Germany sent and received with China goods and services worth approximately $180 billion in 2016, according to recent Federal Statistics Office data. France was Germany’s second-largest trade ally, while the US ranked third. In 2015, the US enjoyed a brief stint as Germany’s top trade partner, a spot occupied by France during the previous half-century.
The setback for the US comes in the wake of comments by US President Donald Trump’s top trade adviser, Peter Navarro, that Germany has capitalized on a “grossly undervalued” euro to expand Germany’s trade surplus, suggesting that a more diversified portfolio of trading partners would bode well for Berlin. Germany is just one of several targets the Trump administration has accused of exploiting currency manipulation practices, even though the euro’s monetary policy is determined by the 19 member states of the European Central Bank.
Optimism among exporters in China, the world’s third-largest economy, is “rising further,” according to Clemens Faust of the Ifo Institute for Economic Research, a Munich-based think tank.

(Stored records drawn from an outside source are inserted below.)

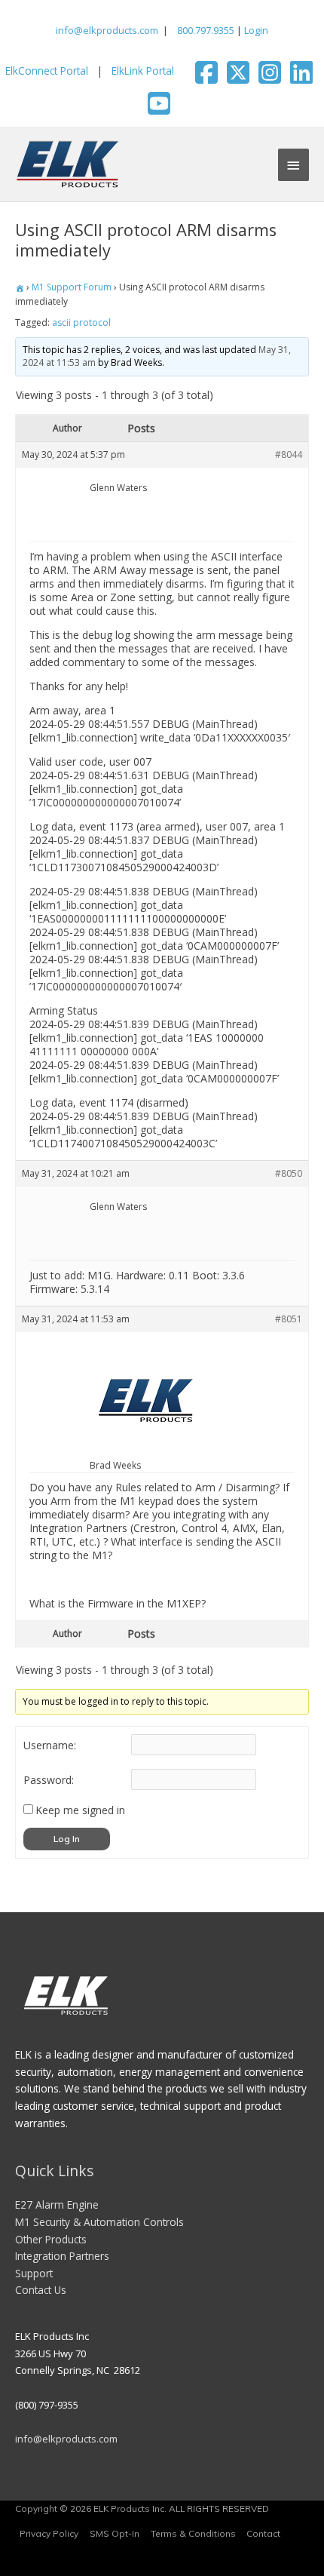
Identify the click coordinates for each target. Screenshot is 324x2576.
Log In (66, 1838)
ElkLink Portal (143, 70)
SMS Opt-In (114, 2533)
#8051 (288, 1319)
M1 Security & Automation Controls (99, 2222)
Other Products (51, 2239)
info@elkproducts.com (107, 30)
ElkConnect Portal (46, 70)
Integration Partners (62, 2256)
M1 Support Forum (72, 287)
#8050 (288, 1173)
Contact (263, 2533)
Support (34, 2273)
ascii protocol (81, 322)
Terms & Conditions (193, 2533)
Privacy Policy (49, 2533)
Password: (48, 1780)
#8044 (288, 454)
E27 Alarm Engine (57, 2204)
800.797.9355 (204, 30)
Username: (49, 1745)
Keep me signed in (80, 1810)
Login (256, 30)
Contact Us (40, 2290)
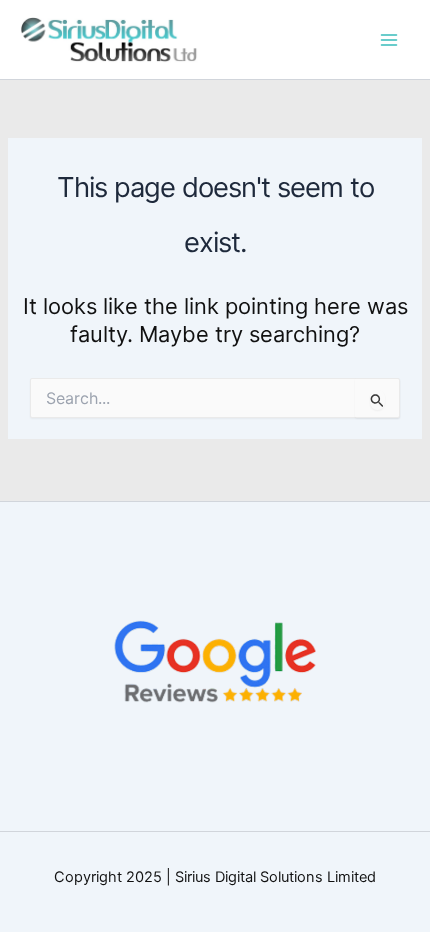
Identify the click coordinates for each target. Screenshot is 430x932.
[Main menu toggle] (389, 40)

German Vice Chancellor Sigmar Gabriel has advocated that the EU pivot economic policy toward Asia if Trump follows through with protectionist, beggar-thy-neighbor policies.

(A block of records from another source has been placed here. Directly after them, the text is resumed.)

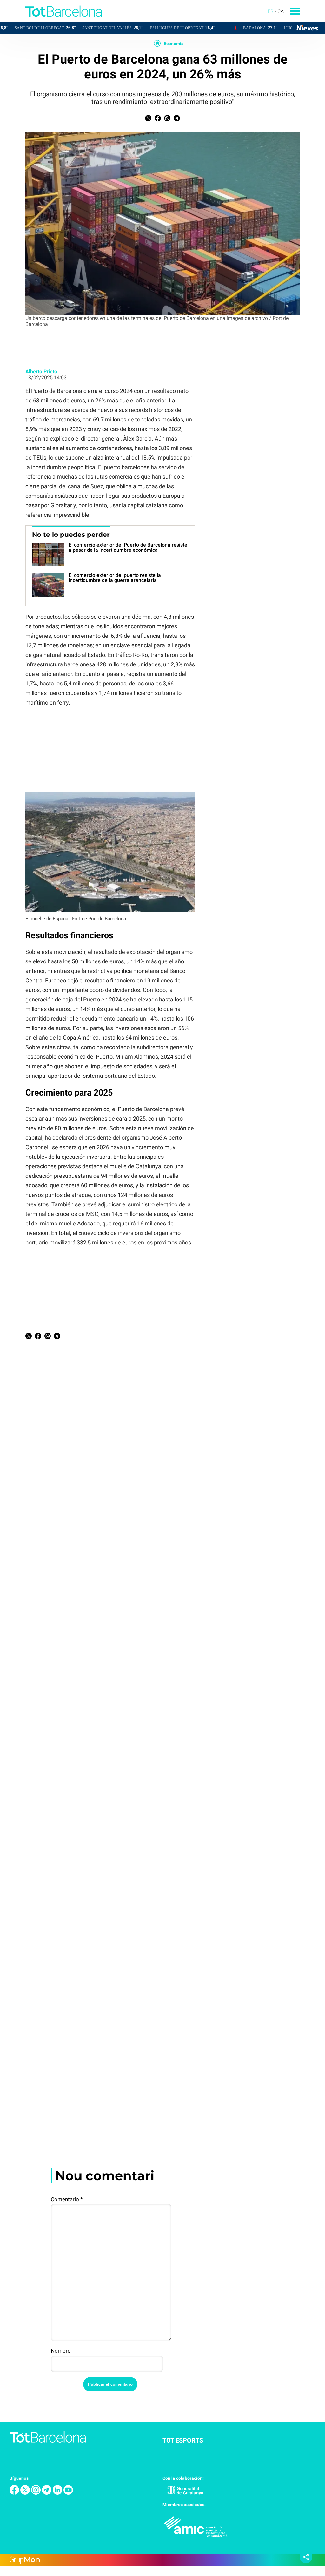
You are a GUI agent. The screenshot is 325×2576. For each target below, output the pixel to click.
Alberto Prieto (41, 371)
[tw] (25, 2493)
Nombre (60, 2351)
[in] (58, 2493)
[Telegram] (47, 2493)
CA (280, 11)
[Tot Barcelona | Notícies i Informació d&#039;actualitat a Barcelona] (51, 20)
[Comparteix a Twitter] (148, 119)
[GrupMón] (162, 2560)
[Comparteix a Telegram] (177, 119)
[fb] (15, 2493)
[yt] (68, 2493)
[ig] (36, 2493)
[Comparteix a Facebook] (158, 119)
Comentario (67, 2199)
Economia (174, 43)
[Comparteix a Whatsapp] (167, 119)
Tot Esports (182, 2440)
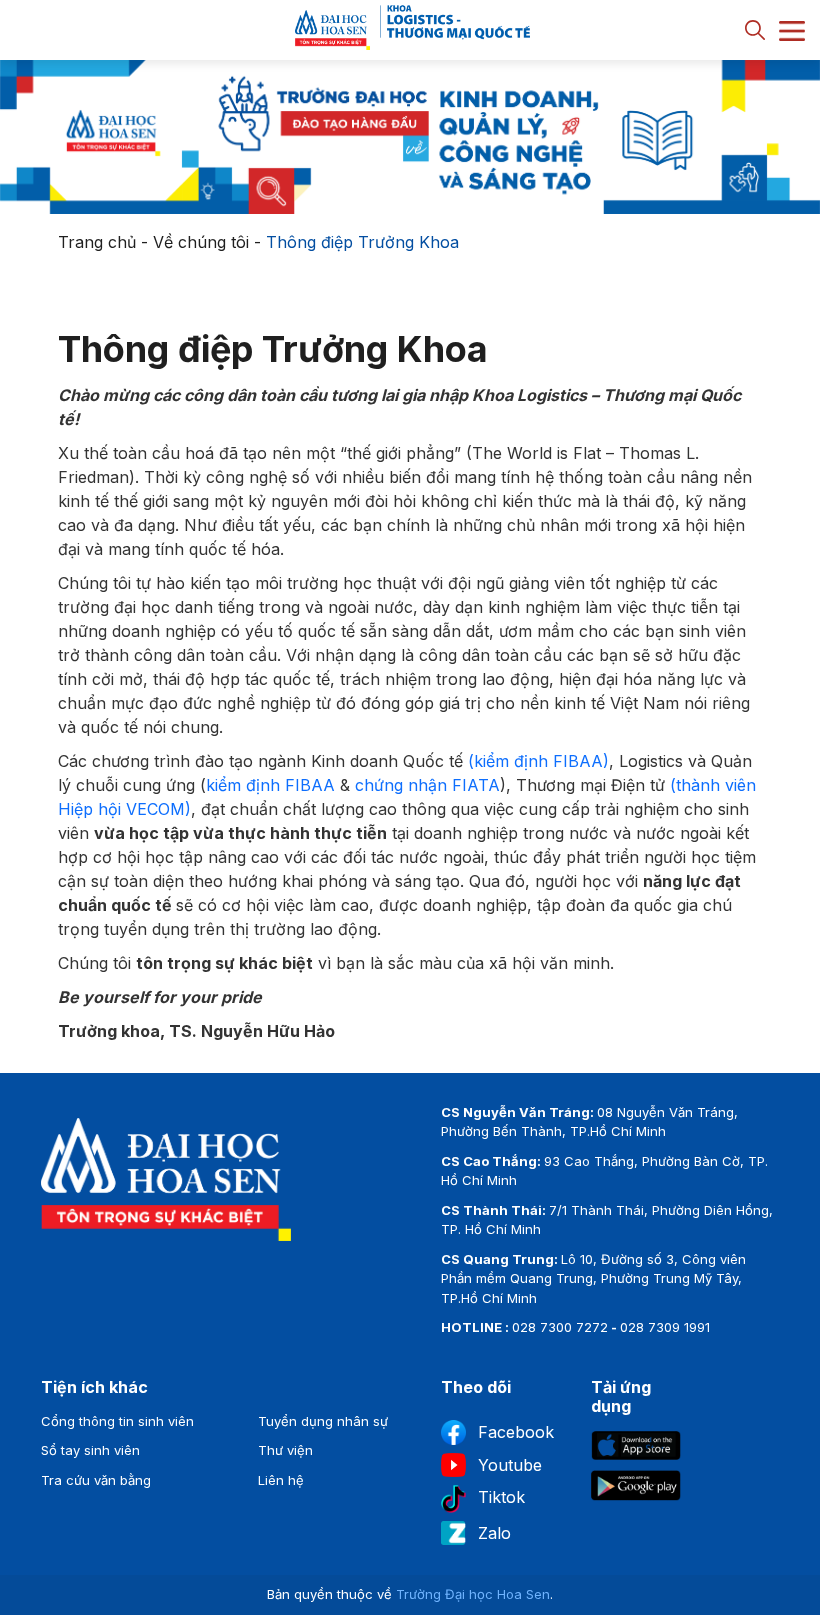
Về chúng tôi (201, 242)
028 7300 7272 (560, 1327)
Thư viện (285, 1450)
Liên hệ (281, 1480)
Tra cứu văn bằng (96, 1480)
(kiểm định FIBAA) (538, 761)
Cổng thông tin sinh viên (117, 1421)
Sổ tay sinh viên (90, 1450)
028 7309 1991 (665, 1327)
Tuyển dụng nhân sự (323, 1421)
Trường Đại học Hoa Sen (473, 1594)
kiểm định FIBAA (270, 785)
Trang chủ (97, 242)
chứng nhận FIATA (427, 785)
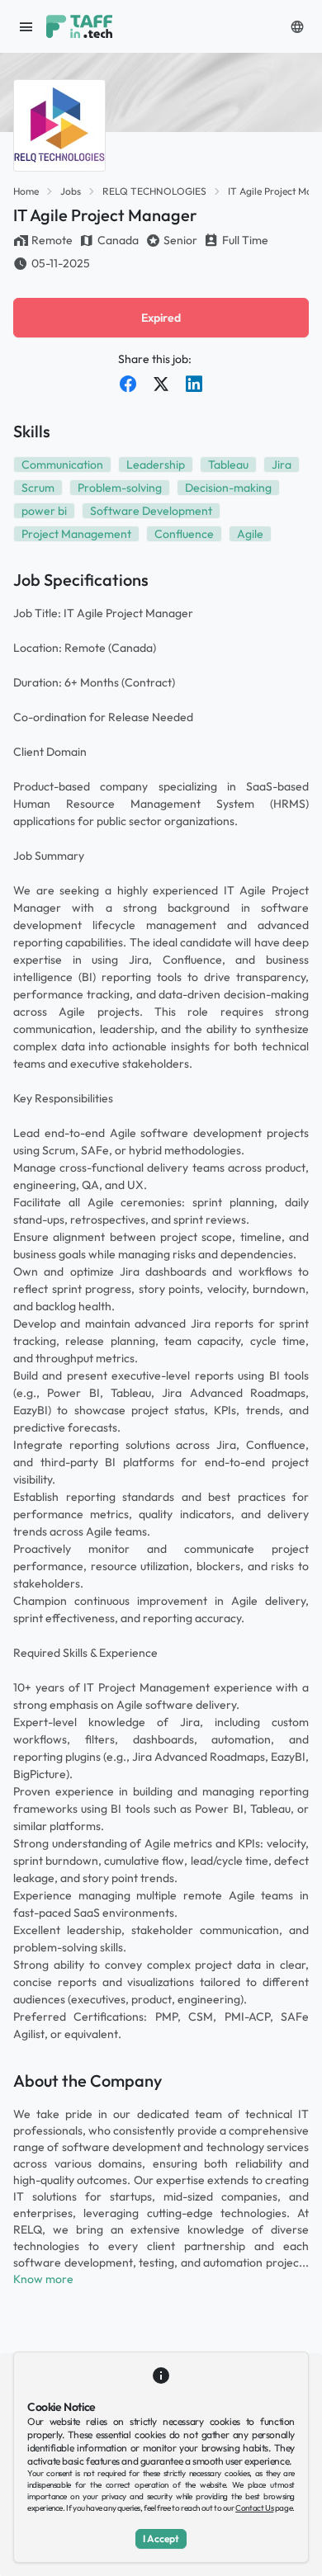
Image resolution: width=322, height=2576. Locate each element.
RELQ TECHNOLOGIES (154, 191)
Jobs (70, 191)
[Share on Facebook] (128, 384)
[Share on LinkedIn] (194, 384)
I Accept (161, 2538)
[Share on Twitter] (161, 384)
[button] (297, 26)
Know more (43, 2279)
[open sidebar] (26, 26)
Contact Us (254, 2508)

Australia does more trade with China than the US, according to Ian Bremmer, president and founder of the Eurasia Group, a global political risk consulting firm. “South Korea enjoys higher trade volumes with China than with the US and Japan combined,” Bremmer wrote in a blog post. “Welcome to the China Decade,” the New York University researcher said in 2015.
The year of 2016 also proved to be a year in which Germany’s trade surplus reached a record high of 252.9 billion euros, Trading Economics reported on February 9.